Observations of Wall Cloud Evolution and Structure in Supercell Thunderstorms during VORTEX2
Wall cloud visual appearance and evolution is noticeably different between the non-tornadic and tornadic supercells. Non-tornadic supercell wall clouds exhibit weak or no rotation and have a ragged appearance at cloud base. The wall clouds are located underneath the storm updraft in a region of weak or no precipitation. The ragged visual appearance and lack of rotation persists throughout the wall cloud life cycle. The tornadic wall cloud structure and evolution is more complex. During the time of wall cloud genesis, the visual appearance, strength of low-level rotation, and location relative to the updraft and precipitation are similar to the non-tornadic wall clouds. A short time later as the low-level mesocyclone intensifies, the wall cloud collocates with the low-level mesocyclone and becomes more laminar in appearance. This evolution is in response to the rear flank downdraft wrapping around the wall cloud cutting it off from the storm's primary updraft. While the visual appearance of the wall cloud does not noticeably change just before tornadogenesis, the spatial scale considerably contracts.

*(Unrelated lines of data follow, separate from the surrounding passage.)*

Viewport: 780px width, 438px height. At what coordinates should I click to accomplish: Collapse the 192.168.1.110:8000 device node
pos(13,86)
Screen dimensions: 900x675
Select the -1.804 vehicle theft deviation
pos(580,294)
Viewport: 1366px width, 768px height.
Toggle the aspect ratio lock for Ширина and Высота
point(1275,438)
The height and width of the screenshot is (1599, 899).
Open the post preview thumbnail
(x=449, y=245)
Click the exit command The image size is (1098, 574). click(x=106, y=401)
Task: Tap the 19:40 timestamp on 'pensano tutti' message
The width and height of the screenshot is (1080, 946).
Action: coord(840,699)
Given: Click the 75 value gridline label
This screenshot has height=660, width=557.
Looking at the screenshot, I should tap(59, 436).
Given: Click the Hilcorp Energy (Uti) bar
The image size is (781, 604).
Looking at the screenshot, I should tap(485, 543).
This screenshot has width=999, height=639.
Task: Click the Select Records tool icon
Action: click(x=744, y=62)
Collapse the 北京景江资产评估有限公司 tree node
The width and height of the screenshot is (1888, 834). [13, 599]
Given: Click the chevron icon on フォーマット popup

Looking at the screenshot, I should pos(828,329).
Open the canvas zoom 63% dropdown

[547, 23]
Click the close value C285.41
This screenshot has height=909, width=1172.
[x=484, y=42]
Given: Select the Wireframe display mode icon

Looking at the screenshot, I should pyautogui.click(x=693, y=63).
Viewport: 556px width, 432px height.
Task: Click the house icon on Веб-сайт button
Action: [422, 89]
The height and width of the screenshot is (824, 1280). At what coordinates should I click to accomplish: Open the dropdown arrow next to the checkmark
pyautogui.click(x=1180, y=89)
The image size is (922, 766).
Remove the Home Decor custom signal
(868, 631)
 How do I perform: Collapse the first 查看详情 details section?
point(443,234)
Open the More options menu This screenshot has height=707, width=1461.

Four additional supercells that have well defined updraft bases but no visual wall clouds are also examined. Updraft base heights estimated from photogrammetry calculations and inflow soundings show that all of the air feeding the updraft is coming from the inflow; no rain-cooled air in the forward flank region is ingested into these supercells. Structural differences between supercells having well defined updraft bases with and without wall clouds will be presented.